# START OF Source records

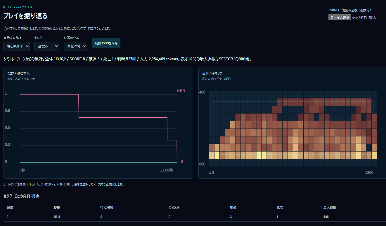Click the 113.8秒 time axis label
Viewport: 386px width, 226px height.
(166, 170)
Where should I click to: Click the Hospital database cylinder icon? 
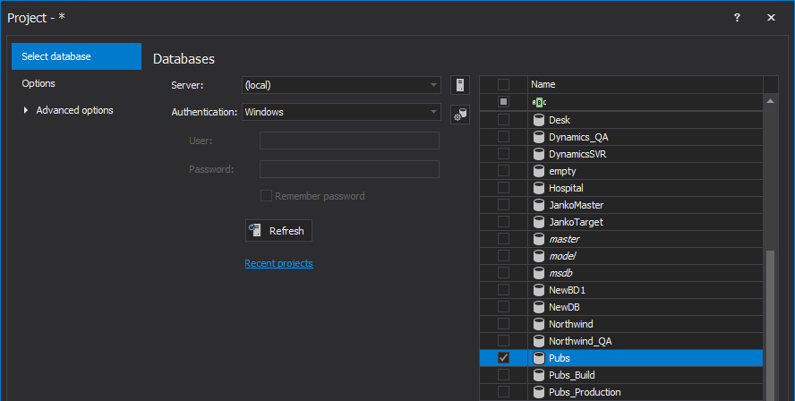coord(539,188)
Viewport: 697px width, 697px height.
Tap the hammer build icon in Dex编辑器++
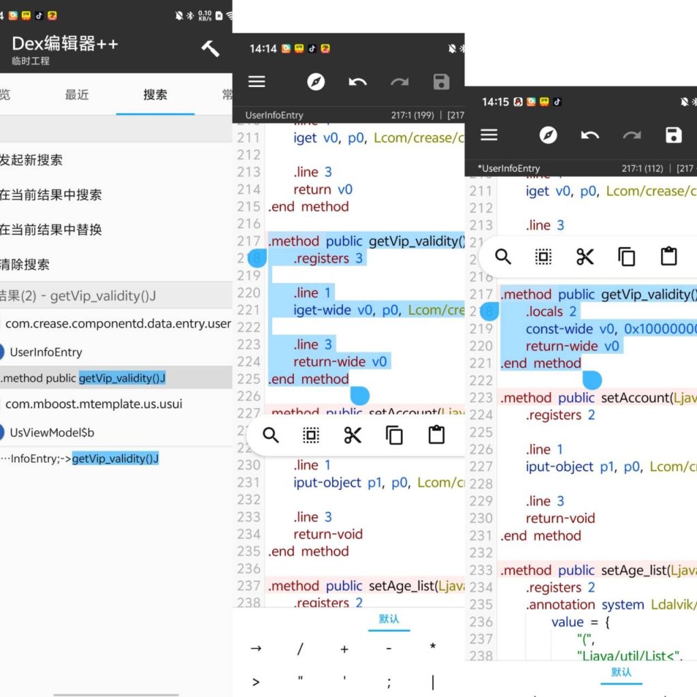tap(210, 48)
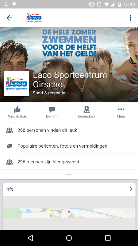
Task: Tap the Laco logo in the header
Action: (34, 18)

# END OF Source records

Your goal: Copy all of the data above word for word, but leave the pictures out.

Solution to this task:
Click the 113.8秒 time axis label
Viewport: 386px width, 226px height.
(166, 170)
Where should I click to: Click the Hospital database cylinder icon? 
coord(539,188)
Viewport: 697px width, 697px height.
Tap the hammer build icon in Dex编辑器++
tap(210, 48)
Task: Tap the Laco logo in the header
Action: (34, 18)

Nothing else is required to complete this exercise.